Despite such news, financial aid representatives said every little bit of money put aside for a child’ college education can help put them on a path of sound financial footing down the road.
“Start saving something up front,” said June Schlaback, financial aid director at Plymouth State University. “We can only echo (Fidelity’s) concerns and encourage parents to please put money aside.”
Fidelity uses a college savings indictor as a way to measure parents’ overall preparedness to pay for higher education. This CSI figure “represents the percentage of projected college costs that the typical family is on track to cover, based on their current and expected savings, and their college savings goals.”
Of those New Hampshire families that were surveyed, 16 percent of parents said they planned to pay all the costs while 12 percent said they will not pay anything for their child’s college costs. The bulk — 72 percent — said they plan to pay a portion of the costs.
On average, according to the survey, New Hampshire parents plan to cover 52 percent of the total cost of college. They will rely on other sources such as grants, scholarships, student loans, gifts from grandparents, etc. to make up the difference.
However, the survey found that, despite the 52 percent average savings goal, New Hampshire families are on track to meet 18 percent of that savings goal.
Schlaback said the key is starting to save for second- ary education as soon as a child is born.
In today’s society, Schlaback said parents often feel as though they need to spend money on material items that the child wants at that given moment whenthe best thing to do, she said, is not give into every want of the child and focus on the great picture — saving for college. Schlaback said financial security for education is the best gift parents can give their child.
In particular, Schlaback said the families that are living paycheck-to-paycheck are the ones that need the most help and guidance to college savings.
“Something’s got to give,” said Schlaback. “Let’s face it, if there’s no money to save, you can’t save.”
“There is no family that is the same and that’s why financial aid was created,” she added.
Of the current student population at PSU, Schlaback said some 80-85 percent of students use some form of financial aid to help cover their education costs. According to its website, PSU has 4,238 undergraduate students and 2,500 graduate students attending the school.
The undergraduate tuition (2012-2013) is listed on the website at $10,410 for instate tuition and $17,310 for students who are from out of state.
Since PSU is an open enrollment school, Schlaback explained, students are accepted to the university based on their academic achievements and “if they would be a good fit” at the school. Once a student is accepted, then the school looks at the student’s financial aid needs.

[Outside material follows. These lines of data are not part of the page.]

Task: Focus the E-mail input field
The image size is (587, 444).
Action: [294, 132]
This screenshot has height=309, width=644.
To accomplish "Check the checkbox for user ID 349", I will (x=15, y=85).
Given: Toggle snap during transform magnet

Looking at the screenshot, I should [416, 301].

However, despite the financial needs, Schlaback said PSU has a limited well of funding to draw from.
“We try to help as many families as possible and stretch the dollars as far as we can,” she said.

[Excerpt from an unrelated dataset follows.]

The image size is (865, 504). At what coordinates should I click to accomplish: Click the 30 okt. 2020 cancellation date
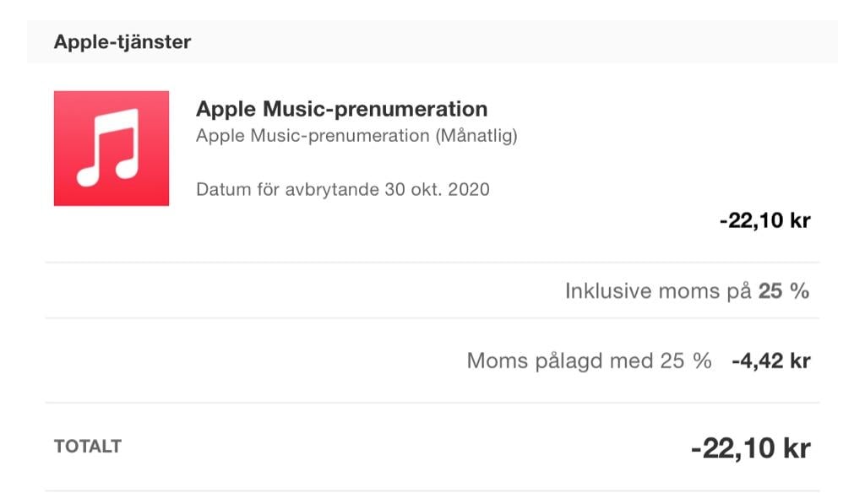coord(437,190)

The university has needbased federal funds available as well as non-need based federal loans as part of its financial aid offerings. Merit money, in the form of various scholarships, is also available to students of deserving achievement.
Beyond financial aid, that is where a parent’s savings can kick in.
In addition to tradition savings account, Schlaback said the 529 plans have become popular for families struggling to put money aside for college.
A 529 Plan is a savings plan operated by a state or educational institution designed to help familie set aside money for future college costs. Named after the IRS Revenue Code 529, the plan was created in 1996 and is offered in nearly every state. Special tax benefits are given to the account holder and can be used at colleges nationwide.
Schlaback said parents are not the only ones who should focus on saving. Students can get part-time jobs, if they have the time, and focus on spending priorities. Instead of spending money on frivolous items, Schlaback encourages students to better manage their finances.
“The needs versus wants; they’re going to come up short if they think all their wants will be met,” she said.
One final thought Schlaback passes on to students is to finish up their education on track and don’t spend extra semesters if at all possible.
“Plan to get out in four years,” she urged. “That is the cheapest way.”
In hopes of helping their students succeed, Schlaback said PSU offers financial literacy programs, such as the SMART and the new SALT programs, to help the students manage their student loans and provide them with detailed information on options of repaying and organizing the materials during the life of the loan.
“We are committed that they know they can do this and when our students come out of PSU that they have access to this,” said Schlaback.
Adding to equation is that many of the students — some 41-43 percent according to Schlaback — are first generation college students. She said a lot of confusion and question may arise since families are unsure of what to do, when to file the appropriate forms and not fully understanding the student loans.
“We want our students to know that loans aren’t necessarily bad, if you are investing in your education,” she said.